The Bush administration's argument was that if the people of the Middle East don't have political freedom then Arab youth will be pushed into mosques where they are readily recruited by Al Qaeda.

President Obama tried to pick up the baton -- with another speech in Cairo shortly after he took office.

"All people yearn for certain things -- the ability to speak your mind and have a say how you are governed," President Obama said in his June 4, 2009, outreach to the Muslim world.

"Government that is transparent and doesn't steal from the people; the freedom to live as you choose. These are not just American ideas, they are human rights, and that is why we will support them everywhere."

But Obama failed to mention this week's Egyptian protests in the State of the Union address. And in her first remarks after the Egypt riots broke out, Secretary of State Hillary Clinton at first looked as though she were siding with stability at the expense of democracy.

"Our assessment is that the Egyptian government is stable," Clinton said.

The next day the administration did an about-face, calling for the Mubarak regime not to block social media websites, a weak endorsement of the protesters, according to Middle East experts.

“I think they are at sea," said former Middle East negotiator Aaron David Miller, currently at the Woodrow Wilson Center. "I mean, the paradox here is that the Bush administration that made this a priority, didn't have or didn't witness, preside over the kinds of changes that are now possible in this region and I don't think the administration frankly knows quite how to respond."

As evidence, Pentagon officials met with top Egyptian military leaders at the Pentagon Thursday. The previously scheduled meetings will continue until next Wednesday.

The Obama administration reluctantly inherited the Bush administration's call for democracy in the Middle East.

"I think the Obama administration came to office with a much more nuanced view of the region. They were not interested in engaging in regime change," said Miller, author of "The Much Too Promised Land." "They wanted a low-key approach to what appeared to them the cookie cutter ideological approach to democratization in the region."

The State Department was slow to embrace the Tunisian protests as well -- then just one day before Tunisia's president was forced to flee his country for Saudi Arabia, Clinton gave a speech in Doha.

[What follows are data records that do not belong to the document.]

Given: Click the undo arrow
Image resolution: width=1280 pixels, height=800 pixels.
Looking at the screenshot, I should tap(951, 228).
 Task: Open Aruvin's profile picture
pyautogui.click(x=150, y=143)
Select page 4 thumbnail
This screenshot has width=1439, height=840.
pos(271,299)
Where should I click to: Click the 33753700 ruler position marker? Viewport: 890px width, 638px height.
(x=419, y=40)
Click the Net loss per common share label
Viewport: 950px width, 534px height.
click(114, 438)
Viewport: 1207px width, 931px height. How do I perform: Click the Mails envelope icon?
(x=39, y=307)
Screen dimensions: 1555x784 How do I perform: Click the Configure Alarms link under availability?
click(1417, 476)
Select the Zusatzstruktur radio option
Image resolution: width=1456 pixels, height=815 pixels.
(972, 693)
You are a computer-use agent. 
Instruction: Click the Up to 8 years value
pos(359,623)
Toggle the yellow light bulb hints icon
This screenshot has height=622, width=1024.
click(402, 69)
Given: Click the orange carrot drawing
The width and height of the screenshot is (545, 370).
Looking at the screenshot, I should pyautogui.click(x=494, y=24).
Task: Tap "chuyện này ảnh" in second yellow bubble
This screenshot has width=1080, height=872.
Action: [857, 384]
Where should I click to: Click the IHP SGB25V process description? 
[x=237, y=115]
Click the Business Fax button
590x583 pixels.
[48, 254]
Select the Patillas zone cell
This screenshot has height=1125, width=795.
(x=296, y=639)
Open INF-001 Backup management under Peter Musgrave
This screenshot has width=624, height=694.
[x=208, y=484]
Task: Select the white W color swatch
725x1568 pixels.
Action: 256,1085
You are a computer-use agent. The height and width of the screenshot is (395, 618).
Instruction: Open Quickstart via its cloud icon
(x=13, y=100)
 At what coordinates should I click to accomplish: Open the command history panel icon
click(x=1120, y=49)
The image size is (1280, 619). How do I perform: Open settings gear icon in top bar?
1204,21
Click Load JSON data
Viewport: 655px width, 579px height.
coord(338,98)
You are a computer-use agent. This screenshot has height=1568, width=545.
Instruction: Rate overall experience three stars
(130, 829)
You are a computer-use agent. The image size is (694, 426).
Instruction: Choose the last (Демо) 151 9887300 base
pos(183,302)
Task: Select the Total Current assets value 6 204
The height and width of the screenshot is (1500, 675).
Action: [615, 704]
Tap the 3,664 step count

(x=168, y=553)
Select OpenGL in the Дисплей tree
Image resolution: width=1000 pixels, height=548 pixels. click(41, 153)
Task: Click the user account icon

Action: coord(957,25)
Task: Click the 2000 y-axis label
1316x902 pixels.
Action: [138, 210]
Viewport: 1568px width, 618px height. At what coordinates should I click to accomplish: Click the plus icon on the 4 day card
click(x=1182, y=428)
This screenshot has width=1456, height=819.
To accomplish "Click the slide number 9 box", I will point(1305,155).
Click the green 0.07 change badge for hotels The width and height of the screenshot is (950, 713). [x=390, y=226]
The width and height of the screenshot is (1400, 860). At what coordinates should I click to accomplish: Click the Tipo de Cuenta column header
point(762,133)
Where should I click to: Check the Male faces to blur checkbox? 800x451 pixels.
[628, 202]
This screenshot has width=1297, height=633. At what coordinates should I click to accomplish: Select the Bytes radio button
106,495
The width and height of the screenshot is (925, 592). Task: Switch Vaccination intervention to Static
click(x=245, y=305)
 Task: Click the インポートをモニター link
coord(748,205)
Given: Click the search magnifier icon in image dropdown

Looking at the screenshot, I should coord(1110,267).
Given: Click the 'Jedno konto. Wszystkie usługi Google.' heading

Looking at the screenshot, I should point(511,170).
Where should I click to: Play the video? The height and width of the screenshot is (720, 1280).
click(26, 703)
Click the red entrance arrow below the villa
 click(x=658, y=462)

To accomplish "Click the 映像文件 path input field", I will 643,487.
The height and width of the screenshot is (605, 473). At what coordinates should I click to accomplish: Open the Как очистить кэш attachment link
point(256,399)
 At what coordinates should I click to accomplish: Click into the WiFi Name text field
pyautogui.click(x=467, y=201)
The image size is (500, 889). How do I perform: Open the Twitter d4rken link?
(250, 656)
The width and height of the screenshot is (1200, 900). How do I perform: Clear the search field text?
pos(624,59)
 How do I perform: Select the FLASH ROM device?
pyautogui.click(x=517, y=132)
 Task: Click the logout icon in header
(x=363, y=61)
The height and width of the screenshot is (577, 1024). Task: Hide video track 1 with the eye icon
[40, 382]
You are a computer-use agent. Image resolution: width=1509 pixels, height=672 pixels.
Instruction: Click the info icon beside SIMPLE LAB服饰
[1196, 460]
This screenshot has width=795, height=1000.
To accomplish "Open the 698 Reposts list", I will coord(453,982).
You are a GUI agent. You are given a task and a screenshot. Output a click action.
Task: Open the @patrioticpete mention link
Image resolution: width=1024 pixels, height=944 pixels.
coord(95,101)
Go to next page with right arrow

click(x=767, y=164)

"In too many places, in too many ways, the region's foundations are sinking into sand," Clinton said on Jan. 13. "If leaders don't offer a positive vision and give young people meaningful ways to contribute, others will fill the vacuum."

And that's what worries the State Department. For now, these revolutions are youth-led and lack prominent leaders -- even though the radical underground Muslim Brotherhood in Egypt is trying to attach itself to the movement.

Some experts argue it's cautionary tale for the White House, which is still feeling the sting after Hezbollah, an Islamist group currently on the State Department's terror list, engineered the fall of the Lebanese government earlier this month, and has now through democratic means chosen Lebanon's next prime minister.